→ WORK TO COMPLETE:
A – Answer these questions using the text on Python multiprocessing.
(i) In the simpler version of ys_genrator, what value is assigned to ys?
(ii) How must pool.apply_async(ys_genrator, args=(i)) be changed?
(iii) Under Windows, within what block must the code that creates new processes be placed?
B – Continue the text on Python multiprocessing from where it stops.

→ SELECTED TEXT:
================

For reference, a simpler version of ys_genrator(i) is as follows:

def ys_genrator(i):
    ys = np.ones(10)*i
    return ys

Upvotes: 0

Views: 559

Answers (1)

Booboo
Booboo

Reputation: 44108

A few points:

  1. pool.apply_async(ys_genrator, args=(i)) needs to be pool.apply_async(ys_genrator, args=(i,)). Note the comma after the i.
  2. pool.apply_async(ys_genrator, args=(i,)).get() is exactly equivalent to pool.apply(ys.genrator, args=(i,)). That is, you will block because of your immediate call to get and you will have absolutely no parallism. You would need to do all your calls to pool.apply_async and save the returned AsyncResult instances and only then call get on these instances.
  3. If you are running under Windows, you will have a problem. The code that creates new processes must be within a block governed by if __name__ == '__main__':
  4. If you are running under something like Jupyter Notebook or iPython you will have a problem. The worker function, ys_genrator, would need to be in an external file and imported.

================

→ INFORMATION SUPPLIED:
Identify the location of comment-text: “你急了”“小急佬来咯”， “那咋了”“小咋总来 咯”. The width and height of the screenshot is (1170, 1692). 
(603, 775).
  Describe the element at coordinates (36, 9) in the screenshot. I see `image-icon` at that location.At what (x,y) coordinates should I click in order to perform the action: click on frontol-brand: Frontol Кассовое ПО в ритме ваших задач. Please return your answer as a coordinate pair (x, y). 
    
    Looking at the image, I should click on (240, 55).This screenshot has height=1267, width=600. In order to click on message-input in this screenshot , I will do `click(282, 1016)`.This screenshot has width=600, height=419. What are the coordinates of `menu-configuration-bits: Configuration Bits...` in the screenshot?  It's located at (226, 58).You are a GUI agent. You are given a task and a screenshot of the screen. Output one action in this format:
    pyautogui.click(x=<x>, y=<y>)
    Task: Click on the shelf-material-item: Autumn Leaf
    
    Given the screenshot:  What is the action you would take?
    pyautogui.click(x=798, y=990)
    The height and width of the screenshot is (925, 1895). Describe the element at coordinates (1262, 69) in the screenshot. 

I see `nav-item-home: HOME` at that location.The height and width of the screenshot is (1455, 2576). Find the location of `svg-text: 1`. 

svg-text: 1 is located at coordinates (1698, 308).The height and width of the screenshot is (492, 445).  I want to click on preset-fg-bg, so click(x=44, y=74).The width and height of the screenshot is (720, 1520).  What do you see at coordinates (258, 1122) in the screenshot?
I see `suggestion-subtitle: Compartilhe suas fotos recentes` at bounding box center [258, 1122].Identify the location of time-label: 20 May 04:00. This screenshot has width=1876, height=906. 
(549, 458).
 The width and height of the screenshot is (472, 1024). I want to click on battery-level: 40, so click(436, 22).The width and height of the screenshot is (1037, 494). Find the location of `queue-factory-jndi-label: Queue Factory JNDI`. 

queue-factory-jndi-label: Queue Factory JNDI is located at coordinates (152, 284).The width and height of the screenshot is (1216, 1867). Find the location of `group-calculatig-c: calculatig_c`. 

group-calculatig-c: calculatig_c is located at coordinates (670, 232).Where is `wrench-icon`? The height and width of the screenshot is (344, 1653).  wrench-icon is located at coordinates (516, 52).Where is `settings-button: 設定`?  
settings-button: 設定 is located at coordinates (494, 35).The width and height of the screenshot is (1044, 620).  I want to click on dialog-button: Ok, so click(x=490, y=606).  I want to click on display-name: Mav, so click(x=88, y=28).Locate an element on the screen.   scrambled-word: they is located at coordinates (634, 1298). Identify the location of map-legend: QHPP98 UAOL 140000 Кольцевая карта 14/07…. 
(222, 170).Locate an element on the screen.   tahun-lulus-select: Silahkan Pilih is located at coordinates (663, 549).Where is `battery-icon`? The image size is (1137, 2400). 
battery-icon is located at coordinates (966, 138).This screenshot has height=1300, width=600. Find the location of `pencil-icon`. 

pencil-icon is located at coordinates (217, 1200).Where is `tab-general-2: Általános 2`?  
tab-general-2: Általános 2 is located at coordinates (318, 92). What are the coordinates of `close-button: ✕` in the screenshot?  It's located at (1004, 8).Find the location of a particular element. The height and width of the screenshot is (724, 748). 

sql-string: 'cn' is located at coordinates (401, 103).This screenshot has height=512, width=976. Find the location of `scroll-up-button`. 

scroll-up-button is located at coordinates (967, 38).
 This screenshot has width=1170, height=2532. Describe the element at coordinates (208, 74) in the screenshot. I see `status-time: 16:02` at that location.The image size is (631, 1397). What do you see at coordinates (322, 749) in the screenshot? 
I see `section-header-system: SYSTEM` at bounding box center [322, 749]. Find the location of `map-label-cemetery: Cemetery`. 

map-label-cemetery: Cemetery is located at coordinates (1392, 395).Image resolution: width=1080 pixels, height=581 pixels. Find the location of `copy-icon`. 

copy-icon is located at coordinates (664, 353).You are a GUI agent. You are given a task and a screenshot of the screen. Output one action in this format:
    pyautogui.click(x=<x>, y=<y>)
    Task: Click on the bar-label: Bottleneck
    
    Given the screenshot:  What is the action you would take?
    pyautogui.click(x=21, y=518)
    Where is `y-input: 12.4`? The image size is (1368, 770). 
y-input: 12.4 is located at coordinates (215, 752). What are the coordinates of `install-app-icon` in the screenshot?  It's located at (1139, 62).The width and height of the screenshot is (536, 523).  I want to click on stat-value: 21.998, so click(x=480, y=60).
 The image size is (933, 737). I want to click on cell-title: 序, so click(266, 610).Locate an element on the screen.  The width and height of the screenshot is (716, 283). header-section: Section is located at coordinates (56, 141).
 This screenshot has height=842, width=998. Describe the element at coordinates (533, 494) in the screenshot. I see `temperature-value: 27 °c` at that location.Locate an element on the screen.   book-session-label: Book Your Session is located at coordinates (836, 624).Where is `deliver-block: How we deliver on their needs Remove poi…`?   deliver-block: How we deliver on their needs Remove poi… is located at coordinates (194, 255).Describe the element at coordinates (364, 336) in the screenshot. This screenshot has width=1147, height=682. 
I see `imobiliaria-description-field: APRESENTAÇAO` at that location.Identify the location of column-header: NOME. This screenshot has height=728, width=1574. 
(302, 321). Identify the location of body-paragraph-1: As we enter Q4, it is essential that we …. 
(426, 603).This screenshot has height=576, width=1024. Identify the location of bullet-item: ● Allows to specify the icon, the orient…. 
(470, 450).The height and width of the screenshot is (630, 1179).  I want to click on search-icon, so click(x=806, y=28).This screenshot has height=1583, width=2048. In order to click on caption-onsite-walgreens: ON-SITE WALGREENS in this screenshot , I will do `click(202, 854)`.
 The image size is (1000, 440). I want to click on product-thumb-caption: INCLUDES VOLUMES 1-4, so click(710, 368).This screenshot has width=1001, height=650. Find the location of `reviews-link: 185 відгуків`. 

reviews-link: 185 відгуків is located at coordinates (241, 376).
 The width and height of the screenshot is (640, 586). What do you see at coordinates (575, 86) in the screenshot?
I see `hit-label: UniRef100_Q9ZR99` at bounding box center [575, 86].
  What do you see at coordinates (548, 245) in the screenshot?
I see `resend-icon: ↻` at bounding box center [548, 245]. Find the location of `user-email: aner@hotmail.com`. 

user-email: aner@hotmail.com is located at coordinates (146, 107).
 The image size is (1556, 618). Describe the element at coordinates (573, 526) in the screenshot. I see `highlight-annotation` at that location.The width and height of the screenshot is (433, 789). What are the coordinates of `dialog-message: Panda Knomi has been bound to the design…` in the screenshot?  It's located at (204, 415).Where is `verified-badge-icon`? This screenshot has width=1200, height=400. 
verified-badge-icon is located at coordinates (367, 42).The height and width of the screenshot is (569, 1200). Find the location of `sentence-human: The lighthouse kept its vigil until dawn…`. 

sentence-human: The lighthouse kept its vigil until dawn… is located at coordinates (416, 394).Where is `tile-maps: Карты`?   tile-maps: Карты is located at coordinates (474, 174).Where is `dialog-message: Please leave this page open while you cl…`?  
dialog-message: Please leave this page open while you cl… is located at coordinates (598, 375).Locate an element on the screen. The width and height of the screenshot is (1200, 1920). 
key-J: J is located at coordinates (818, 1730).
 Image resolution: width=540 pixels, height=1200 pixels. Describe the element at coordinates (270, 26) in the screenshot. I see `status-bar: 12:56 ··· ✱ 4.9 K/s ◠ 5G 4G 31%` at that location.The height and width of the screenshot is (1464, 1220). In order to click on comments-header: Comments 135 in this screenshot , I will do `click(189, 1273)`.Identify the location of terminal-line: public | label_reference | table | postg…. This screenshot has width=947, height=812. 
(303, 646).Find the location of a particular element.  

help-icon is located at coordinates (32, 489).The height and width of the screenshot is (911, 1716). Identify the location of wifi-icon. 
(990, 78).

================

→ SOLVED PROBLEMS:
A –
(i) np.ones(10)*i
(ii) It needs to become pool.apply_async(ys_genrator, args=(i,)), with a comma after the i.
(iii) A block governed by if __name__ == '__main__':

B –
  5. Using apply_async for submitting a lot of tasks is inefficient. You are better of using imap or imap_unordered where the tasks get submitted in "chunks" and you can process the results one by one as they become available. But you must choose a "suitable" chunksize argument.
  6. Any code you have at the global level, such as ys_final = np.zeros(len) will be executed by every sub-process if you are running under Windows, and this can be wasteful if the subprocesses do not need to "see" this variable. If they do need to see this variable, be aware that each process in the pool will be working with its own copy of the variable so it better be a read-only usage. Even then, it can be very wasteful of storage if the variable is large. There are ways of sharing such a variable across the processes but it is not perfectly clear whether you need to (you haven't even defined variable len). So it is difficult to give you improved code. However, it appears that your worker function does not need to "see" ys_final, so I will take a shot at an improved solution.
  7. But be aware that if your function ys_genrator is very trivial, nothing will be gained by using multiprocessing because there is overhead in both creating the processing pool and in passing arguments from one process to another. Also, if ys_genrator is using numpy, this can also be a source of problems since numpy uses multiprocessing for some of its own functions and you are better off not mixing numpy with your own multiprocessing.
import multiprocessing as mp
import numpy as np

SIZE = 3

def ys_genrator(i):
    #code to generate ys array
    # for this dummy example all SIZE entries will end up with the same result:
    ys = [i] * SIZE # for example: [1, 1, 1]
    return ys

def compute_chunksize(poolsize, iterable_size):
    chunksize, remainder = divmod(iterable_size, 4 * poolsize)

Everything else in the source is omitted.